Die Herzöge von Lüneburg zählten zur Dynastie der Welfen. Die Welfen waren ein bedeutendes Adelsgeschlecht in ganz Europa, seit Welf I sein Herrschaftsgebiet um 800 im Raum zwischen Maas und Mosel aufgebaut hatte. Seit dem 12. Jahrhundert stellte ein Zweig dieser Familie die Herzöge von Sachsen. Heinrich der Löwe war ihr berühmtester Vertreter. Als Hausbesitz war ihnen das Gebiet zwischen Elbe und Weser zu Eigen, das 1235 zum Herzogtum Lüneburg avancierte. Ein Löwe als persönliches Symbol Heinrichs war erst-mals im Schild auf seinem Reitersiegel erschienen, überliefert aus dem Jahre 1154. Von 1166 stammte das bekannte Denkmal Heinrichs des Löwen in Braunschweig. Als sich 1267 Lüneburg als zweites Stammland neben Braunschweig herausbildete, hatten die Welfen dafür den Löwen als Wappentier aufgenommen. Der Löwe war dem dänischen Königswappen entnommen, weil sich der jüngste Sohn Heinrichs des Löwen, Wilhelm, mit der dänischen Königstochter Helene verheiratet hatte. Das dänische Königswappen, das allerdings drei Löwen enthält, ist auch mit den herzförmigen Blättern bestreut. Sie waren ebenfalls Ende des 13. Jahrhunderts in das Wappen der Lüneburger Herzöge übernommen worden. Und selbst die Tingierung lehnte sich an das edle dänische Vorbild an: golden der Schild, der Löwe blau, die Blätter rot. Erst ab 1819 begann man übrigens, die herzförmigen Blätter so zu bezeichnen, wie sie aussehen: als Herzen.
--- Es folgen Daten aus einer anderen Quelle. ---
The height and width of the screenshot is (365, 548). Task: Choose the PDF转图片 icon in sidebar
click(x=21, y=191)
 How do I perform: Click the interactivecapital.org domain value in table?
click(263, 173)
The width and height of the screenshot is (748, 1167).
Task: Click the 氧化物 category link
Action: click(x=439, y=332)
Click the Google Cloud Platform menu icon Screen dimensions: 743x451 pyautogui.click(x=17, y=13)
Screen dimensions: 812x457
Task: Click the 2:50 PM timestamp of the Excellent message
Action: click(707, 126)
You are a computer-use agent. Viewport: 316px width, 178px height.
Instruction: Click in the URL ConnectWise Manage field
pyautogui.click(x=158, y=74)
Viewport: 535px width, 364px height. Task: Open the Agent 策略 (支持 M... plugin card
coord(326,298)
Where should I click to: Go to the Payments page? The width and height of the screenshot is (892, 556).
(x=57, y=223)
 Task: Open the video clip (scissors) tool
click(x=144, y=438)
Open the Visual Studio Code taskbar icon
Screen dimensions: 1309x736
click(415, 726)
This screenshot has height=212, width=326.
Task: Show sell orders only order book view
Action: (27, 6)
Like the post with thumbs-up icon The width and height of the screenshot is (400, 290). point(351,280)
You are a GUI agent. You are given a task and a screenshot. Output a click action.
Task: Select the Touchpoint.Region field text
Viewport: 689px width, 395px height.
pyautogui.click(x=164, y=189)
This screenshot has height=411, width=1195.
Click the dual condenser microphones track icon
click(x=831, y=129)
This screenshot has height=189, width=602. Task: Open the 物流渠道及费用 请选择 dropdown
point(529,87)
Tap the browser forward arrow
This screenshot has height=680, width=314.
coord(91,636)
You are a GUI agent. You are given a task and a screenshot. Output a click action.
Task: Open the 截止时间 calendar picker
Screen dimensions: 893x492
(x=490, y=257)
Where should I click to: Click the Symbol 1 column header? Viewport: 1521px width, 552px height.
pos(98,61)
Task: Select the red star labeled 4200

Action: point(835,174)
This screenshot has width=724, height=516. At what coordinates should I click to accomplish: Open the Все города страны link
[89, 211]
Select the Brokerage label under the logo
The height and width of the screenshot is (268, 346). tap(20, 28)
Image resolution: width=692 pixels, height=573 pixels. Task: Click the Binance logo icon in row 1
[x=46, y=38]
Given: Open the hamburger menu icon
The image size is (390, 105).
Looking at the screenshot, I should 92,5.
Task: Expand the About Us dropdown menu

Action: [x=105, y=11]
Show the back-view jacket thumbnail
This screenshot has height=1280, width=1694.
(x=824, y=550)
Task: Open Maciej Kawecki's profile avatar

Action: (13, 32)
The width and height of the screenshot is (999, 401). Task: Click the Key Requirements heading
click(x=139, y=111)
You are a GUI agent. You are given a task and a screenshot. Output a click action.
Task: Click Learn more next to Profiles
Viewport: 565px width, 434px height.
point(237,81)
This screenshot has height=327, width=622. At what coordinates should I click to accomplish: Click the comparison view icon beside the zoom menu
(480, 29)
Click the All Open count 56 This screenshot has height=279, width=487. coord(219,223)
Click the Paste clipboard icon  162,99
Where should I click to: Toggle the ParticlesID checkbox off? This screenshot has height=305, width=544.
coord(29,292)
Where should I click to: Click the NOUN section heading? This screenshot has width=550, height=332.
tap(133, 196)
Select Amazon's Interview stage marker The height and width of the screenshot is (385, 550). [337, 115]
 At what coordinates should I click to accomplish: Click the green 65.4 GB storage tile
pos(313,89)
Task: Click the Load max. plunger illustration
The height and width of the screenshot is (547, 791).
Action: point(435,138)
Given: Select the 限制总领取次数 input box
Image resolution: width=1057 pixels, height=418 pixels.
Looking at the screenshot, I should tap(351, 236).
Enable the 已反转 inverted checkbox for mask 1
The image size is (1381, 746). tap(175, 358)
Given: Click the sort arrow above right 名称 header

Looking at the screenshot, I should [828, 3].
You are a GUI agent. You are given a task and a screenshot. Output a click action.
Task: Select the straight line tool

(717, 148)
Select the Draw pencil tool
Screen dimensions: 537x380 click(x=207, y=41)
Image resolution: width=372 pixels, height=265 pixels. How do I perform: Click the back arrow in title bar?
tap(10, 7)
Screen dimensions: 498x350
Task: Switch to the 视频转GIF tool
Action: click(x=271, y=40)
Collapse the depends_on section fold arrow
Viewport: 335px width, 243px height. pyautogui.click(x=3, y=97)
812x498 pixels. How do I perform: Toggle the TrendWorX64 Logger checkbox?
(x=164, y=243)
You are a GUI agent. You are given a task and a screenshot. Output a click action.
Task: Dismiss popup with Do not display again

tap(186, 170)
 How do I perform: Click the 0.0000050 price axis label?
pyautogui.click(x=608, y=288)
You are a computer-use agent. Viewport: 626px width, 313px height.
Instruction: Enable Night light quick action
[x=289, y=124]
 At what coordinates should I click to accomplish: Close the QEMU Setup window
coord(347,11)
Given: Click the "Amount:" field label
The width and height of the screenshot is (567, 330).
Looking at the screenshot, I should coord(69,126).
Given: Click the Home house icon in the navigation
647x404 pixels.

Genau dieser Lüneburger Löwe wurde 1586, also vier Jahre nach dem Aussterben der Hoyaer und dem Heimfall von Grafschaft und Stadt an die Welfen, in das Wappen von Nienburg integriert. Dafür wurde das goldene Feld vor dem Spalt geteilt. Der Löwe als höherwertiges Symbol wurde nach oben gesetzt. Eine kleine Variation allerdings erlaubten sich die Nienburger. Für ihre Wappenvermehrung wurde direkt auf das ursprüngliche Löwenwappen zurückgegriffen, das wie das dänische Königswappen neun Blätter bzw. Herzen enthielt, während das Wappen der Herzöge ab 1582 nur noch sieben aufwies. Im Familienwappen der heutigen Welfen enthält das Feld für das Stammland Lüneburg von 1267 allerdings sogar vierzehn Herzen.

Wie man sieht, lässt sich anhand des Wappens der Stadt Nienburg deren ganze Geschichte erzählen – wenn man ein Herz für Historie hat!